PUERTO VARAS, Chile — “Sustainability” may be a worthy goal, but the word has become cliché, now typically deployed in its adverbial form to modify various nature-exploiting activities like “logging” and “fishing” or the catch-all “development.”

So let’s quit talking about “sustainable” this or that and face the overarching question about the future: Can we create a durable civilization in which humans become good neighbors in the community of life? Where our society is embedded in a matrix of wild nature that allows all creatures — from microorganisms to blue whales — freedom to pursue happiness and raise their progeny in a secure habitat?

The path to that flourishing future for the diversity of life is “rewilding” — helping nature heal by returning missing species and processes to parts of the planet where they’ve been eliminated or diminished by human activity. In a strange and inversely proportional ratio of planetary sickness to public concern, there seems to be less attention paid to the mountains of data that scientists are gathering on Earth’s ecological and climate unraveling. We have, however, seen the power of rewilding projects to capture public imagination and gain widespread support.

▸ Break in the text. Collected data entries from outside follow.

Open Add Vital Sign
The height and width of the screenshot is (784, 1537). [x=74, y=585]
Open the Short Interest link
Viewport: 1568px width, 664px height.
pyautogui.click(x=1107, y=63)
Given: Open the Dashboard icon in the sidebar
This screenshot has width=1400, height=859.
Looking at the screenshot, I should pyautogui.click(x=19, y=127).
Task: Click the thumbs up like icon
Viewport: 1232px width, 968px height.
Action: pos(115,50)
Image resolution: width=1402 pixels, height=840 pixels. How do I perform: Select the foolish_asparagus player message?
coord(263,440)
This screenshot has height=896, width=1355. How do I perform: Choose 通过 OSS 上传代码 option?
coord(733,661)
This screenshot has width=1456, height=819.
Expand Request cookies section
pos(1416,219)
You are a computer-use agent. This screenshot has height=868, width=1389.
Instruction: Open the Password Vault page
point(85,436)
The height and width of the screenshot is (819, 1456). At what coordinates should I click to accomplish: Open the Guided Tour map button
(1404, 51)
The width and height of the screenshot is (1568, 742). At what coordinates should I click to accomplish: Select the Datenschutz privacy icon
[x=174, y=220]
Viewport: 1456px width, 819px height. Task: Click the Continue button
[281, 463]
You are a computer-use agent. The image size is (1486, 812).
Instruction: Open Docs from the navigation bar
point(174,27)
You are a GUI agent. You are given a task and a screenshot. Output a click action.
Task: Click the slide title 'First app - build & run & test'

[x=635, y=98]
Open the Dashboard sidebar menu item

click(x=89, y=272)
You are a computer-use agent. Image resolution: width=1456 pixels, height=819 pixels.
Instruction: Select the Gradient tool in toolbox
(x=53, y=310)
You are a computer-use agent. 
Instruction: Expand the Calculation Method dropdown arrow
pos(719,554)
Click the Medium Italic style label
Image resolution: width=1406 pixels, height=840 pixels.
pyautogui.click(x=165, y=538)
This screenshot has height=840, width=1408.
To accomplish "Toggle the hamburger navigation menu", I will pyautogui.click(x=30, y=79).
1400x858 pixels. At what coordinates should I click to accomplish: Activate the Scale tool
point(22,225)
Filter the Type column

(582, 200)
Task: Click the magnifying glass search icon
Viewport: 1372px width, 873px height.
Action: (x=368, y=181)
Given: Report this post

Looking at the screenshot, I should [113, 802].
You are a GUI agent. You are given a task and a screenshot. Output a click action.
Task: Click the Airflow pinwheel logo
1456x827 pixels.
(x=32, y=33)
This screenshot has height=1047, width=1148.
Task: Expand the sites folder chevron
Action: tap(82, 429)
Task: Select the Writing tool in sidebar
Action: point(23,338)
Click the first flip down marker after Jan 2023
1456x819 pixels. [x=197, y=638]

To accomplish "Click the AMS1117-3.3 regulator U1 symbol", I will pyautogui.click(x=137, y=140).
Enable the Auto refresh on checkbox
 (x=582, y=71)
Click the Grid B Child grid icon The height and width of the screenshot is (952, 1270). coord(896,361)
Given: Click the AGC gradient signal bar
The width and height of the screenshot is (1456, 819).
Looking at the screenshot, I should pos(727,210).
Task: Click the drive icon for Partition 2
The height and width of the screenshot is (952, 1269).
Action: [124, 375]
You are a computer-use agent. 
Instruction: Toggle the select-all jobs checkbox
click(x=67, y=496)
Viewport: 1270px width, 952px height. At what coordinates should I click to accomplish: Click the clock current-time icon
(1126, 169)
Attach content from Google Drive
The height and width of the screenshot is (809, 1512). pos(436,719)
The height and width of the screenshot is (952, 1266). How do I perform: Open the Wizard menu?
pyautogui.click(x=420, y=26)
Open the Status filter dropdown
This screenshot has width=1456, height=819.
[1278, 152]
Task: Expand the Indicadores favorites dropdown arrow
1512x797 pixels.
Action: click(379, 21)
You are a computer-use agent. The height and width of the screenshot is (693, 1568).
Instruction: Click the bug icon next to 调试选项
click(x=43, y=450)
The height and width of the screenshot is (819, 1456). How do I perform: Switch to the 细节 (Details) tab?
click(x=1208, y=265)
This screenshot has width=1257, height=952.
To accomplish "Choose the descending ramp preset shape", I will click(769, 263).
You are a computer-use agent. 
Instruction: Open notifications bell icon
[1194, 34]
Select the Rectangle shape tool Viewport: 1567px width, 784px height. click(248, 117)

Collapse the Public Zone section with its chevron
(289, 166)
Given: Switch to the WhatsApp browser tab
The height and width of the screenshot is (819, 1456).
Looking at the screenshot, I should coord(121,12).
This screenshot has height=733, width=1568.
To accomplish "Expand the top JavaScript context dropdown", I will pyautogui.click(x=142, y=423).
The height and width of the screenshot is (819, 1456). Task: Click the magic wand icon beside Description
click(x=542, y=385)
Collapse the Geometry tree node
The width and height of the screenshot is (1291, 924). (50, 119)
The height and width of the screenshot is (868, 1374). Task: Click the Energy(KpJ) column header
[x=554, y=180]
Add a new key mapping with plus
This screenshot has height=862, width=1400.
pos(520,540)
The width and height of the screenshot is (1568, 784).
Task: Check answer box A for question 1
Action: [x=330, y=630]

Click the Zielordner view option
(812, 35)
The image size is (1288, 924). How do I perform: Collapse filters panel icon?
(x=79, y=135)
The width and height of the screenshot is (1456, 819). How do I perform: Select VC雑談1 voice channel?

Recently, Argentine President Mauricio Macri and his family spent a weekend with the rewilding team from Tompkins Conservation, learning how biologists are reintroducing missing species to their former home in the Iberá marshlands of northern Argentina. After successfully returning giant anteaters, pampas deer, tapirs and green-winged macaws, the rewilding team is now working to breed jaguars in captivity so that their offspring may again roam freely in one of South America’s greatest natural areas.


A herd of guanacos in Patagonia Park, Chile. (Pablo Hubner)

In his first term, Macri established multiple new protected areas including Iberá National Park; its designation was prompted by the donation of privately assembled land from Tompkins Conservation. Macri has also articulated how expanded parks can help promote ecotourism-related economic vitality and help Argentina meet its commitments to address climate change: wild habitat equals natural carbon sequestered in soil and vegetation.

Similarly, on the other side of the Andes Mountains, Chilean President Michelle Bachelet is creating new marine and terrestrial protected areas. Several weeks ago, before leaving office, Bachelet stood in front of a herd of wild guanacos grazing in the Chacabuco Valley and signed a decree creating the new Patagonia National Park. This act was part of her administration’s agreement to accept a land donation of 1 million acres from Tompkins Conservation along with all of the public-use infrastructure built for two new flagship parks.

That gift leveraged a 9:1 match of government land. This unprecedented (in scale) public-private collaboration creates five new national parks, expands three others and permanently conserves more than 10 million acres of national parkland. An area almost the size of Switzerland is now protected from bulldozers. Chile’s new “Route of Parks” offers a globally unique scenic journey that stretches nearly 1,500 miles from Puerto Montt in the middle of the country all the way to the Beagle Channel on its southern tip.


A viscacha in Patagonia Park, Chile. (Beth Wald)

As the permanent patrimony of the Chilean people, these parklands will secure an array of values for the future. They hold exceptional beauty and recreation potential, provide a rich wildlife habitat, and are an economic asset for the region that will attract visitors from around the world and generate local vitality — all as a consequence of nature conservation and rewilding.

Beyond these values, the new parks embody the crucial idea that wild places and creatures have a right to exist for their own sake, to flourish in their own way regardless of their usefulness to people. Some of the giant alerce trees in the newly designated Pumalín National Park are more than 3,200 years old. The majestic Andean condors that soar over the new Patagonia National Park have an evolutionary lineage stretching back millions of years. As relative newcomers, we have much to learn from our elders about how to live as good neighbors in the community of life.

This story can be replicated everywhere people are willing to use their time, energy and wealth to advance conservation, at every scale. Every hectare matters, as local and regional conservation projects eventually knit up into an interconnected web of wildness, wrapping the Earth in beautiful ribbons of blue and green. This is the foundation of true sustainability — freedom and habitat for all.

This was produced by The WorldPost, a partnership of the Berggruen Institute and The Washington Post.